En el West End este año es habitual ver calles vacías y prácticamente sin nadie. | Toni P.

La noche del sábado 18 de julio transcurrió con total tranquilidad en el West End. Una frase que fuera del contexto de la ‘nueva normalidad’ solo se entendería desde la ironía.

Pero lo cierto es que antes de la medianoche de este pasado sábado, esta calle normalmente atestada de una muchedumbre asalvajada se encontraba en penumbra y calma. Apenas unos locales de comida rápida, algún supermercado nocturno y tres locales que cuentan con licencia de restaurante mantienen alguna luz encendida. Pero hay vida.

Los vecinos pasean al perro, sacan la basura o, simplemente, deambulan por esta calle para combatir el calor de estas fechas. Se cruzan con algunos grupos de turistas; son jóvenes y no demasiado numerosos, todos llevan mascarillas, algunos incluso la llevan puesta. Se concentran en esos tres locales que cuentan con terraza. Con los niveles etílicos razonables a estas horas de estas fechas a estas edades, Luca y John, dos británicos de 21 y 23 años respectivamente, se quejan de que está todo demasiado aburrido: «too quiet, too quiet» repiten antes de reconocer que entienden que no haya el desfase habitual y que, de ser así, no les hubiera parecido seguro. Mientras, dos de sus amigas se montan la fiesta por su cuenta con la música de su teléfono movil bailando y cantando mientras van de un local al otro que está abierto. El tercero ya está recogiendo las mesas.
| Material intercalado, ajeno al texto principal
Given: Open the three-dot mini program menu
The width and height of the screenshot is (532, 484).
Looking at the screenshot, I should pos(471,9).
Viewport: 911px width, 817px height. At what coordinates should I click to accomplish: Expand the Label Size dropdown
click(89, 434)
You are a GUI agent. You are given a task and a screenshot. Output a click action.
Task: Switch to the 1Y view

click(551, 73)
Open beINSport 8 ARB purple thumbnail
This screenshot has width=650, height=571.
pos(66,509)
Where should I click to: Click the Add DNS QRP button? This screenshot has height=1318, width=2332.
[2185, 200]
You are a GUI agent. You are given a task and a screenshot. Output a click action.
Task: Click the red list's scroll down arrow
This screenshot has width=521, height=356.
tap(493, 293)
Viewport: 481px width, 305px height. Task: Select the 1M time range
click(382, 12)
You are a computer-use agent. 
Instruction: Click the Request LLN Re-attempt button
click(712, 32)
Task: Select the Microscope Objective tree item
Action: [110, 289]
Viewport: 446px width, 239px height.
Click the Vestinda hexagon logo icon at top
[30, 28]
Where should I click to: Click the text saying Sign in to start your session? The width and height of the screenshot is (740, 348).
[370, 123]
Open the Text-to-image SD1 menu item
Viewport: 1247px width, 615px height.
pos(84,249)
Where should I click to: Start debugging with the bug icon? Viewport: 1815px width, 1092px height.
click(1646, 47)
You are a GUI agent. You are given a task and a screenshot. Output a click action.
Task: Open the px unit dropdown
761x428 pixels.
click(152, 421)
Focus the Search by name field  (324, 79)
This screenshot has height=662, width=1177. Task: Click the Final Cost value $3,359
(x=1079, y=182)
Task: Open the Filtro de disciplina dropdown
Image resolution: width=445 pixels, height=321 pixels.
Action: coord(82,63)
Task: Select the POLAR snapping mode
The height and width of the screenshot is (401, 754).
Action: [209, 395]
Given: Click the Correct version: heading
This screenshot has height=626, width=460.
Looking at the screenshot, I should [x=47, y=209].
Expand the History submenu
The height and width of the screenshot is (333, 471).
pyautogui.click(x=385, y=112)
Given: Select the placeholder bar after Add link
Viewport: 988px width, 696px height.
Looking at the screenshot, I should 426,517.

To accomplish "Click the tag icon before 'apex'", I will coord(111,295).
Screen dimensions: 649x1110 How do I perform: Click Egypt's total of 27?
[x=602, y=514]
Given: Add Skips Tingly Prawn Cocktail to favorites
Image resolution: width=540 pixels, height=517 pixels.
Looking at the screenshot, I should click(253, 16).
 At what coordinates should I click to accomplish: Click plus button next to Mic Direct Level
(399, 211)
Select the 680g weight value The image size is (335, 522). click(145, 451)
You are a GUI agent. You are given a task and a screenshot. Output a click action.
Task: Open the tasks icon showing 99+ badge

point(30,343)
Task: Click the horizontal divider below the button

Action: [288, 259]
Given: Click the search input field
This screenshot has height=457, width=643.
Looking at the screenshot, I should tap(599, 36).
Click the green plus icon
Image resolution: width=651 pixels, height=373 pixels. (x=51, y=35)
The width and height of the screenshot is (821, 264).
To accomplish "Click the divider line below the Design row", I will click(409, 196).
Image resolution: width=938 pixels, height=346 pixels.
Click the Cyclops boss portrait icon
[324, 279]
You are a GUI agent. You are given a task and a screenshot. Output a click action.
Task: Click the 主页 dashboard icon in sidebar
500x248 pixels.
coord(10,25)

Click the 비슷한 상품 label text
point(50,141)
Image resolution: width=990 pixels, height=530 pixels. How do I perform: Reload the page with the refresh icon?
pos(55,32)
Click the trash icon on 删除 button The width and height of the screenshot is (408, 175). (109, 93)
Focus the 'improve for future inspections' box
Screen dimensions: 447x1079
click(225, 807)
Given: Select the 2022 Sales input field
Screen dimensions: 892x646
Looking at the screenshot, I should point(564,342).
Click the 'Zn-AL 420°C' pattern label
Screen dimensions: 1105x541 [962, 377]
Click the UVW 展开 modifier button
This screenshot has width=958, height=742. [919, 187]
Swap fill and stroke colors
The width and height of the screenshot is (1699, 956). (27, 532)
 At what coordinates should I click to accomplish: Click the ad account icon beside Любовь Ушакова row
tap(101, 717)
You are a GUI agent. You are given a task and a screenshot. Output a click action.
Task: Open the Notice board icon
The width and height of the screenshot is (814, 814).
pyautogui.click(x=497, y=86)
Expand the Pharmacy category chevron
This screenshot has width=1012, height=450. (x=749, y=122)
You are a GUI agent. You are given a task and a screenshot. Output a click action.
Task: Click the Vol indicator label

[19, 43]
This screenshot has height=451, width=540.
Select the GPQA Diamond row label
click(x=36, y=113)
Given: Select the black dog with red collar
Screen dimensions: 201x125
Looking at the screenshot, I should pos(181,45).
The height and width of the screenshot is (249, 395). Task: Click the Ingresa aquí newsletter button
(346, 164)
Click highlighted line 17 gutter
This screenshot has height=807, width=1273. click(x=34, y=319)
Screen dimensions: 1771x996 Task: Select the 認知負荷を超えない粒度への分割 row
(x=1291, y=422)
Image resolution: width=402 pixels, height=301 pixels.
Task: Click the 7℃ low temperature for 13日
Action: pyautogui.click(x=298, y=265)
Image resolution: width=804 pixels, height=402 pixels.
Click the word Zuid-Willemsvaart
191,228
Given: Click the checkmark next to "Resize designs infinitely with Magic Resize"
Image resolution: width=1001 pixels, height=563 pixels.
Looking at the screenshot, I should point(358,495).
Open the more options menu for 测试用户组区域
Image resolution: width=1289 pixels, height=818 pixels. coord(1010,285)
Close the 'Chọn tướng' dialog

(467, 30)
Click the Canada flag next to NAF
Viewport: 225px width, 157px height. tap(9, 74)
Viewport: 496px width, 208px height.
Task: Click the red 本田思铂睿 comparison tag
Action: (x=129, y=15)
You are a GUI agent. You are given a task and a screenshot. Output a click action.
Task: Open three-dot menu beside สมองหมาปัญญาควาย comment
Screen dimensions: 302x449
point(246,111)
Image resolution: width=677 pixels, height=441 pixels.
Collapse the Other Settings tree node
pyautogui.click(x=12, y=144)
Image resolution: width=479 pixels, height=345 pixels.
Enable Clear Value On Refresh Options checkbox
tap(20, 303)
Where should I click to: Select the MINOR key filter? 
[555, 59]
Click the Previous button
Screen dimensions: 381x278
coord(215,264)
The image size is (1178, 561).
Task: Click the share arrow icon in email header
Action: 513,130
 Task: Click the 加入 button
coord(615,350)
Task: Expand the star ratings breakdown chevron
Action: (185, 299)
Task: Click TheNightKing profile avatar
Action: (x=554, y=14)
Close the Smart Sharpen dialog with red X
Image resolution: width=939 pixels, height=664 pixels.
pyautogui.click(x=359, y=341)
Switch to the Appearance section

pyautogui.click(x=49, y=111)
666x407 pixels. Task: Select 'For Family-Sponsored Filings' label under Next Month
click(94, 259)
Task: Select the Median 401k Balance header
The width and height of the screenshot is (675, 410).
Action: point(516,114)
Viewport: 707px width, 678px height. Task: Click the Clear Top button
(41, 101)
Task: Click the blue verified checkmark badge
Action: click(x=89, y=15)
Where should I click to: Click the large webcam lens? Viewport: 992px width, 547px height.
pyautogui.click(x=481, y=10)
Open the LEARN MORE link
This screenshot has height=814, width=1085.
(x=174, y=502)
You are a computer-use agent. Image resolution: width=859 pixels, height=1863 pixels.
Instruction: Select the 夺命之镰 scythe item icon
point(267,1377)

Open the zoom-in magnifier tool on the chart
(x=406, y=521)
Hay algunos corrillos de personas en las penumbras del West. No son turistas, tampoco parece que están de fiesta. Uno de ellos nos pregunta si aceptaríamos su currículum para dárselo a quien pudiera ayudarle ya que es camarero y no tiene trabajo. Massamba tampoco tiene trabajo. El joven africano, que lleva dos años en Ibiza, afirma ser actor aunque ahora se ofrece para trabajar en la obra. Los dos están charlando con Jorge, viene de Barcelona y desde el año pasado regenta el bar Soho en pleno West End. Hoy el Soho permanece con la persiana bajada a la espera de que cambien un poco las cosas o, al menos, las restricciones que impiden que sus clientes pudieran acceder al interior de su negocio, que no tiene terraza. Jorge tiene claro que este año difícilmente cubra gastos y da gracias que él se vuelve a Barcelona este invierno, donde tiene la oportunidad de seguir trabajando, a la vez que lamenta la situación en la que se quedará quién no tiene estos recursos.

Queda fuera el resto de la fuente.